#### [What this task involves]
Filter the entries down to the lines containing "agent", and copy those lines.

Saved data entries
***

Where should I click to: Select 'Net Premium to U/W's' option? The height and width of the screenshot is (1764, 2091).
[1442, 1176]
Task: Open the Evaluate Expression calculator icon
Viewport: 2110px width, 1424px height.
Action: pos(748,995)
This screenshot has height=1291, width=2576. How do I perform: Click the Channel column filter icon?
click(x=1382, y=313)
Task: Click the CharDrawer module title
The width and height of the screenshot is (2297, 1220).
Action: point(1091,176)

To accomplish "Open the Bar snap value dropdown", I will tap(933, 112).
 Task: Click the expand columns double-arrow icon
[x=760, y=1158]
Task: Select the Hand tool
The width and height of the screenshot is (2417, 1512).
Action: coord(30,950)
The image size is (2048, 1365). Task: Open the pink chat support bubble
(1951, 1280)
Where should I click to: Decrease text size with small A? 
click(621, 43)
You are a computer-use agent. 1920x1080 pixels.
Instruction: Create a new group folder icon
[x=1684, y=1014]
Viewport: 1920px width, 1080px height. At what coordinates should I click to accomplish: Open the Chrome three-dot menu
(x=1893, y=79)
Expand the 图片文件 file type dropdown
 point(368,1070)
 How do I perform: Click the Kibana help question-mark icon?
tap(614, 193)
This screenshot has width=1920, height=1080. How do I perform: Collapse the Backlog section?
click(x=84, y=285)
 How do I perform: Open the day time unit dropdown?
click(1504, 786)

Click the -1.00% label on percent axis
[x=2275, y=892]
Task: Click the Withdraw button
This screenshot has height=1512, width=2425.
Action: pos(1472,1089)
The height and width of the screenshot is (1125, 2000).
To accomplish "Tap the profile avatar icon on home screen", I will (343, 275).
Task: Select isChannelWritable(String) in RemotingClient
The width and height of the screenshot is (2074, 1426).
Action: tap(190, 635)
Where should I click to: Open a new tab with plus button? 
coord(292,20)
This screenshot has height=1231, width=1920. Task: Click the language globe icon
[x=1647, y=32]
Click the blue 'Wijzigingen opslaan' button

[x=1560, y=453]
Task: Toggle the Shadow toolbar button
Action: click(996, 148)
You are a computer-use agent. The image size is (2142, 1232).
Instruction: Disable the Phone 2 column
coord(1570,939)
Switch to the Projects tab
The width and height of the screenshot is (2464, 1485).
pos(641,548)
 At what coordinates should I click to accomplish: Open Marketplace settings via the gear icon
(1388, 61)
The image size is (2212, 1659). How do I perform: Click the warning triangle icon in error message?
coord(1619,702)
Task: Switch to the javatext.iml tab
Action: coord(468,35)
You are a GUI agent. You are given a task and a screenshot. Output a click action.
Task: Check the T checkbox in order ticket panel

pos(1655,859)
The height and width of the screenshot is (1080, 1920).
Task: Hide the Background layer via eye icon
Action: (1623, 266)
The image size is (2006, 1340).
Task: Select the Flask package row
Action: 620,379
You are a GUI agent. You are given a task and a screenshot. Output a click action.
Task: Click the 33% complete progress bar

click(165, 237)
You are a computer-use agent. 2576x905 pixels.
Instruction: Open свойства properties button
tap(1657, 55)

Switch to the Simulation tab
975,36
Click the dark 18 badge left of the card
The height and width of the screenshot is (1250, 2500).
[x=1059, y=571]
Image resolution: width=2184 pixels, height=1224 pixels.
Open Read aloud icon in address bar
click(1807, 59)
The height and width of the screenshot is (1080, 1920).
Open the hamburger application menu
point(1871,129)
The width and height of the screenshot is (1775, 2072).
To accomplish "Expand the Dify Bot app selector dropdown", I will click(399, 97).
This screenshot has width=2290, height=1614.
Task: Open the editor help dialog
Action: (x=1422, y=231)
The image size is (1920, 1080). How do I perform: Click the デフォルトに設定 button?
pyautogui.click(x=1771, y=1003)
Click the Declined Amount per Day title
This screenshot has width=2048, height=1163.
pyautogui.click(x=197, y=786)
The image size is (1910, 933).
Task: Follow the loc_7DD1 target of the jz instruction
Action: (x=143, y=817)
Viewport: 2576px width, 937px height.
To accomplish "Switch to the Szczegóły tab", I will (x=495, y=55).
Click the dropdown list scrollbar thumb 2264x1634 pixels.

***

#### [Output for this exercise]
You are a computer-use agent. 1920x1080 pixels.
You are a computer-use agent. The image size is (2142, 1232).
You are a GUI agent. You are given a task and a screenshot. Output a click action.
You are a GUI agent. You are given a task and a screenshot. Output a click action.
You are a computer-use agent. 2576x905 pixels.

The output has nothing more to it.